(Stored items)
=== Begin Enclosure ===

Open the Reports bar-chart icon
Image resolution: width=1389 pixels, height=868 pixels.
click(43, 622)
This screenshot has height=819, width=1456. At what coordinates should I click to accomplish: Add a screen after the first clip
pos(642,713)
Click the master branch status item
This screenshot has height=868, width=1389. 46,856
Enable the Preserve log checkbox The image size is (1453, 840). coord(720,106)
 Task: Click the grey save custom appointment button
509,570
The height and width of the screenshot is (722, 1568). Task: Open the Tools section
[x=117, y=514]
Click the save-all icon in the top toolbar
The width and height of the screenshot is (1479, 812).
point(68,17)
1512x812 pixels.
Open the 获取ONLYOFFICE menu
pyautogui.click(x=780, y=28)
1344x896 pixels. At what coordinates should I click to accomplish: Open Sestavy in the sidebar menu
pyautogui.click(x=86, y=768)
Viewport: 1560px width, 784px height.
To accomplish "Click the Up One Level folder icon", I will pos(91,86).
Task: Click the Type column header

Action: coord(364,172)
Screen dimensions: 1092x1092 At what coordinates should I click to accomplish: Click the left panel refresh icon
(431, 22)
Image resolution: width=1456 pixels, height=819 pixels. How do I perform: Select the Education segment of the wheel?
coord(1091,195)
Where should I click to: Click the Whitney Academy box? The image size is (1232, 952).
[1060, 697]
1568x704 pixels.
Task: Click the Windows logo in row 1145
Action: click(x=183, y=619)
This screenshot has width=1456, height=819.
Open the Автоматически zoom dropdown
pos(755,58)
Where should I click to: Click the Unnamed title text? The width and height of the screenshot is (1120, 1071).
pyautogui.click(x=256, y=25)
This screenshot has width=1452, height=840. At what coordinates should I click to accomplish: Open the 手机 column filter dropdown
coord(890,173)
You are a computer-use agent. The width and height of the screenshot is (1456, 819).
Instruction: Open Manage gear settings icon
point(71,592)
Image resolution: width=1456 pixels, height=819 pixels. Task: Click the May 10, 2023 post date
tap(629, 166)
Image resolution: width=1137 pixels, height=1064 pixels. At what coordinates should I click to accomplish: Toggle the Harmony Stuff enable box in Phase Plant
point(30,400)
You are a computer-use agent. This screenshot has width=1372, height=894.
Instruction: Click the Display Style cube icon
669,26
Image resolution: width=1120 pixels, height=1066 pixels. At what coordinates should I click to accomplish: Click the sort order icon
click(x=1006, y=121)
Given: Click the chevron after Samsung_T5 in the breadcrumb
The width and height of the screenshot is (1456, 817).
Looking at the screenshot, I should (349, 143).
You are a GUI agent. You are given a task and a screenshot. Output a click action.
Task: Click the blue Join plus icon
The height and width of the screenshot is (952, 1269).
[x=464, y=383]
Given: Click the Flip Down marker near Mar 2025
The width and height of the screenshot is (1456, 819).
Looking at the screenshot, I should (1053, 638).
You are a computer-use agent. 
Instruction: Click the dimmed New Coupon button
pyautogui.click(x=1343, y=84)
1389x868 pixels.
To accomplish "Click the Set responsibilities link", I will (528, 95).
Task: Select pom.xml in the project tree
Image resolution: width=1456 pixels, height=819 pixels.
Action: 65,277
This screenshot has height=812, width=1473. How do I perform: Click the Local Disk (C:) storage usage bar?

=== End Enclosure ===

BRIEF.
Which lines of the records above hold the word "agent"? Copy each one out.

WRITTEN RESPONSE.
You are a computer-use agent. The width and height of the screenshot is (1456, 819).
You are a computer-use agent. This screenshot has width=1372, height=894.
You are a GUI agent. You are given a task and a screenshot. Output a click action.
You are a computer-use agent. 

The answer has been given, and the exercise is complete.